In wild confusion they all straggled out to the lawn, and Susan sat down with Betsey at her feet, Anna sitting on one arm of her low chair, and Josephine kneeling, with her hands still in Susan's.

He was Mr. Stewart Frothingham, and Josephine and his mother and sister had gone up to Yale for his graduation, and "it" had been instantaneous, "we knew that very day," said Josephine, with a lovely awe in her eyes, "but we didn't say anything to Mrs. Frothingham or Ethel until later." They had all gone yachting together, and to Bar Harbor, and then Stewart had gone into his uncle's New York office, "we shall have to live in New York," Josephine said, radiantly, "but one of the girls or Mother will ALWAYS be there!"

"Jo says it's the peachiest house you ever saw!" Betsey contributed.

"Oh, Sue—right down at the end of Fifth Avenue—but you don't know where that is, do you? Anyway, it's wonderful—-"
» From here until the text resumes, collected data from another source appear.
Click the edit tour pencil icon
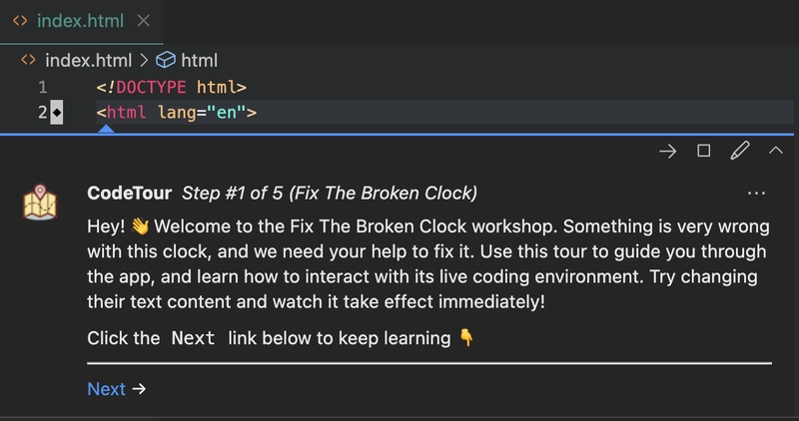799x421 pixels. point(740,151)
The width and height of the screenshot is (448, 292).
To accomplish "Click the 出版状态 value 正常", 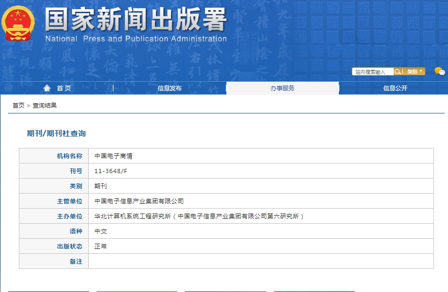I will (101, 246).
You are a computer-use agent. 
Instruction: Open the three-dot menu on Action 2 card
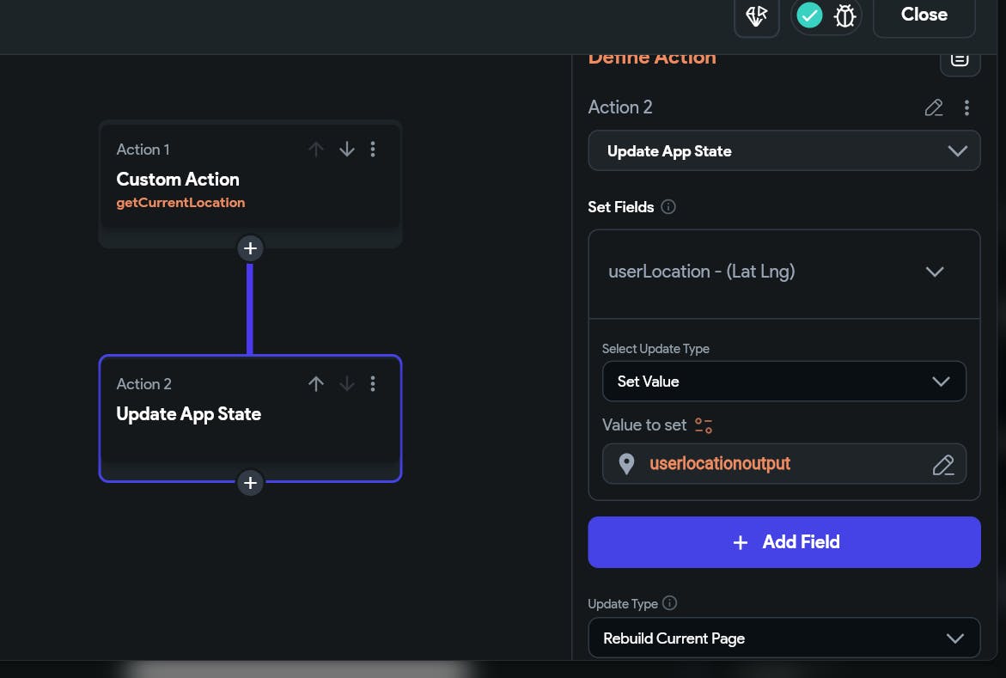(x=373, y=384)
It was all wonderful, everybody beamed over it. Josephine already wore her ring, but no announcement was to be made until after a trip she would make with the Frothinghams to Yellowstone Park in September. Then the gallant and fortunate and handsome Stewart would come to California, and the wedding would be in October.
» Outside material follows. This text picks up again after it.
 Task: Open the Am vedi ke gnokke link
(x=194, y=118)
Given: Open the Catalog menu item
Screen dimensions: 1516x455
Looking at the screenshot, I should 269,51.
"And you girls will all fall in love with him!" prophesied Josephine.

"Fall?" echoed Susan studying photographs. "I head the waiting list! You grab-all! He's simply perfection—rich and stunning, and an old friend—and a yacht and a motor—-"

"And a fine, hard-working fellow, Sue," added Josephine's mother.

"I begin to feel old and unmarried," mourned Susan. "What did you say, William dear?" she added, suddenly turning to Billy, with a honeyed smile.

They all shouted. But an hour or two later, in the kitchen, Mrs. Carroll suddenly asked her of her friendship with Peter Coleman.

"Oh, we've not seen each other for months, Aunt Jo!" Susan said cheerfully. "I don't even know where he is! I think he lives at the club since the crash."

"There was a crash?"

"A terrible crash. And now the firm's reorganized; it's Hunter, Hunter & Brauer. Thorny told me about it. And Miss Sherman's married, and Miss Cottle's got consumption and has to live in Arizona, or somewhere. However,—-" she returned to the original theme, "Peter seems to be still enjoying life! Did you see the account of his hiring an electric delivery truck, and driving it about the city on Christmas Eve, to deliver his own Christmas presents, dressed up himself as an expressman? And at the Bachelor's dance, they said it was his idea to freeze the floor in the Mapleroom, and skate the cotillion!"

"Goose that he is!" Mrs. Carroll smiled. "How hard he works for his fun! Well, after all that's Peter—one couldn't expect him to change!"

"Does anybody change?" Susan asked, a little sadly. "Aren't we all born pretty much as we're going to be? There are so many lives—-" She had tried to keep out the personal note, but suddenly it crept in, and she saw the kitchen through a blur of tears. "There are so many lives," she pursued, unsteadily, "that seem to miss their mark. I don't mean poor people. I mean strong, clever young women, who could do things, and who would love to do certain work,—yet who can't get hold of them! Some people are born to be busy and happy and prosperous, and others, like myself," said Susan bitterly, "drift about, and fail at one thing after another, and never get anywhere!"

Suddenly she put her head down on the table and burst into tears.

"Why Sue—why Sue!" The motherly arm was about her, she felt Mrs. Carroll's cheek against her hair. "Why, little girl, you musn't talk of failure at your age!" said Mrs. Carroll, tenderly.